[Opening Data supplied section]
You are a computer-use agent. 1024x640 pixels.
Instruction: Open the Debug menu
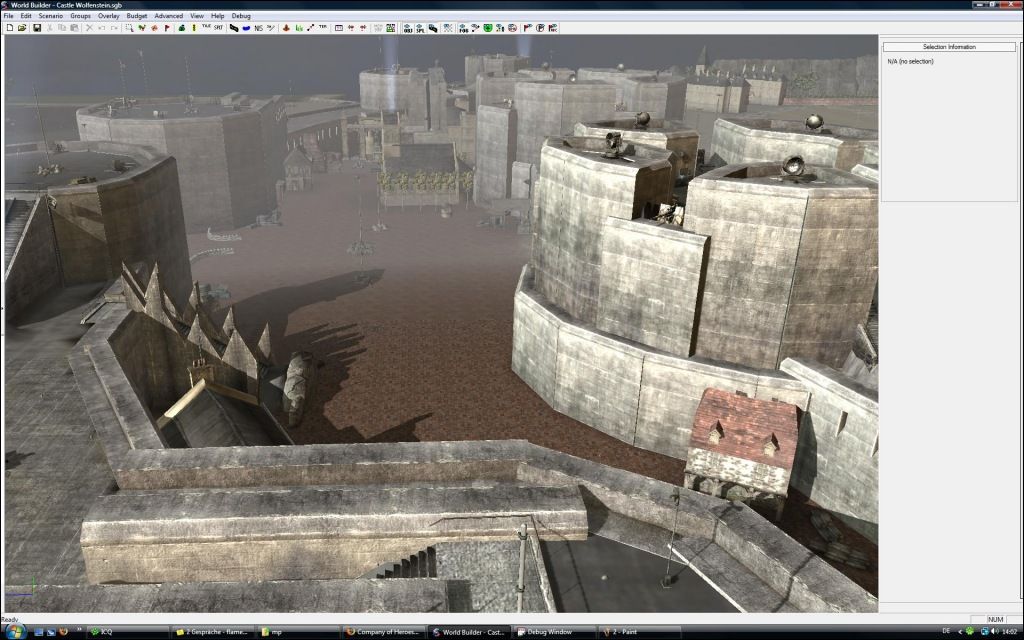click(241, 16)
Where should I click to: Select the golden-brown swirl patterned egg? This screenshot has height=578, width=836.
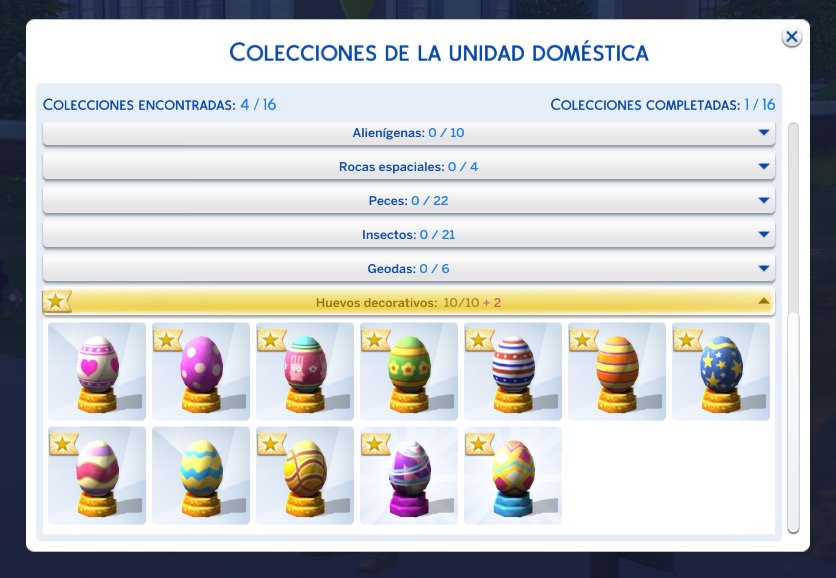coord(305,474)
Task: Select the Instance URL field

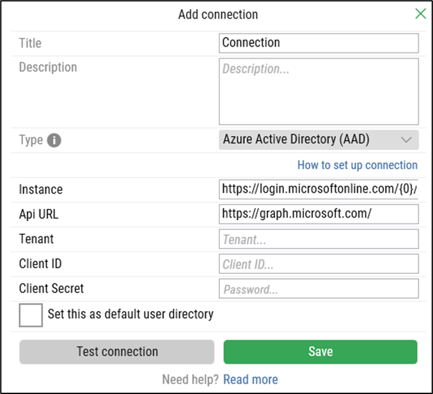Action: 319,189
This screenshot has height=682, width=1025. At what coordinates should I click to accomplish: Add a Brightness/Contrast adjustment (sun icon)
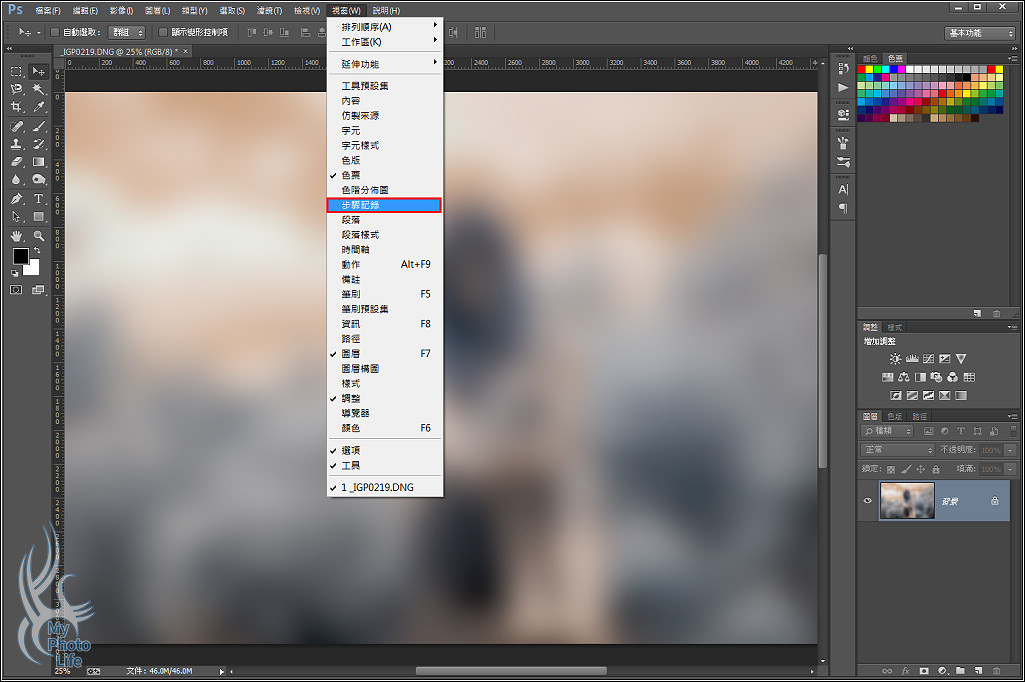point(895,358)
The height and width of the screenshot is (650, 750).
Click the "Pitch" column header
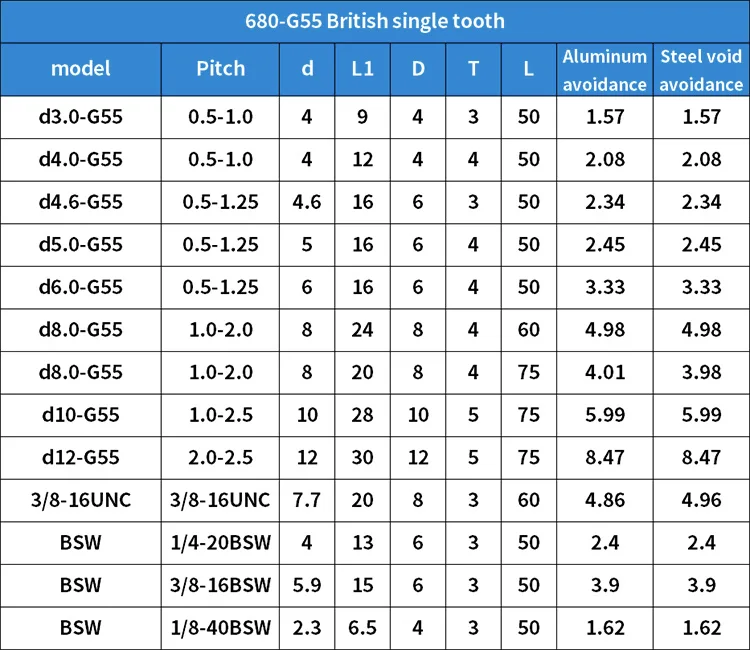tap(220, 69)
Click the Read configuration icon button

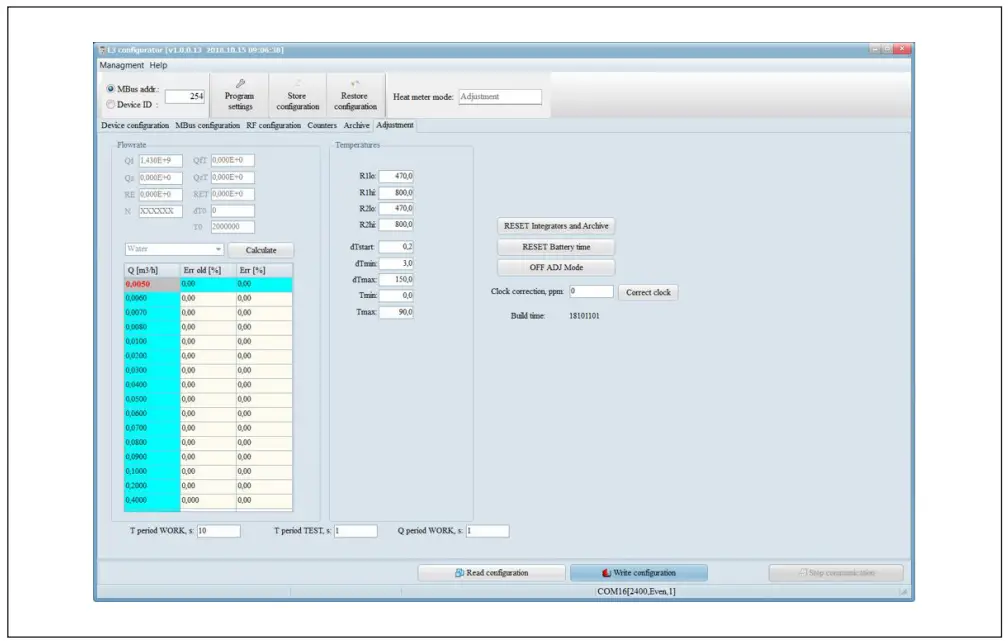coord(491,573)
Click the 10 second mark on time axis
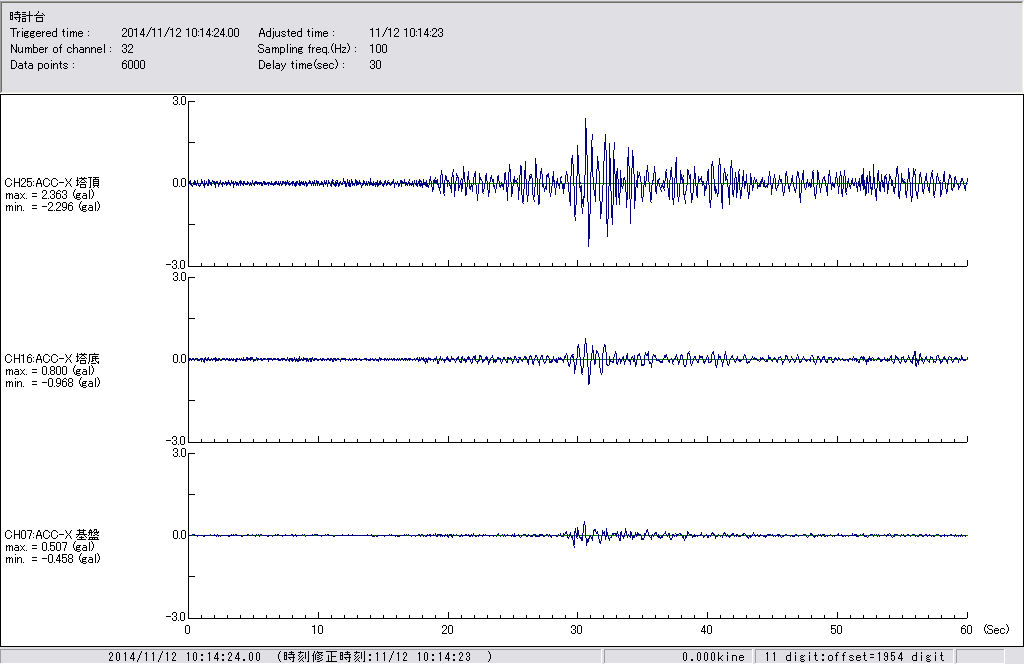This screenshot has width=1024, height=664. click(x=318, y=630)
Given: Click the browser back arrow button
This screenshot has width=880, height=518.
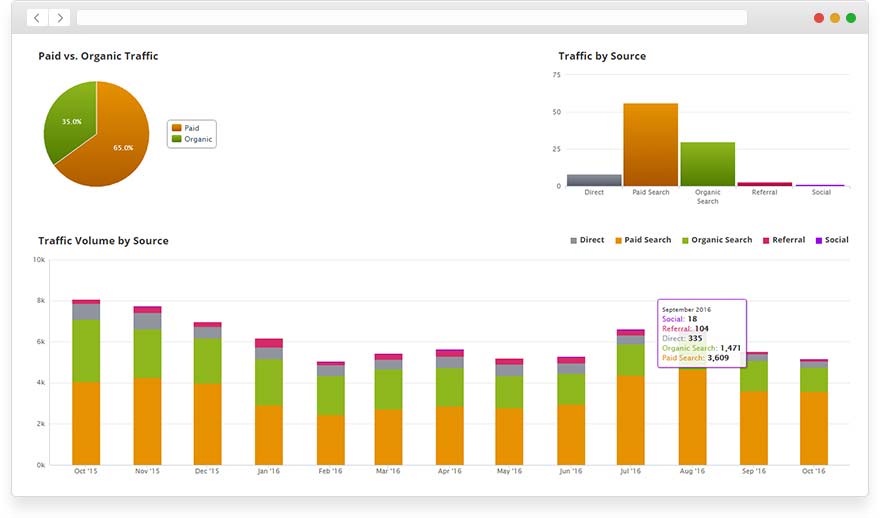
[Closing Data supplied section]
Exercise details =>
Reproduce the lines above exactly, image-free.

Response for this exercise =>
You are a computer-use agent. 1024x640 pixels.
Instruction: Open the Debug menu
click(241, 16)
Where should I click to: Select the golden-brown swirl patterned egg? This screenshot has height=578, width=836.
coord(305,474)
Task: Select the Instance URL field

Action: 319,189
This screenshot has height=682, width=1025. At what coordinates should I click to accomplish: Add a Brightness/Contrast adjustment (sun icon)
point(895,358)
The height and width of the screenshot is (650, 750).
Click the "Pitch" column header
tap(220, 69)
Click the Read configuration icon button

coord(491,573)
Click the 10 second mark on time axis
This screenshot has width=1024, height=664. click(x=318, y=630)
Given: Click the browser back arrow button
This screenshot has width=880, height=518.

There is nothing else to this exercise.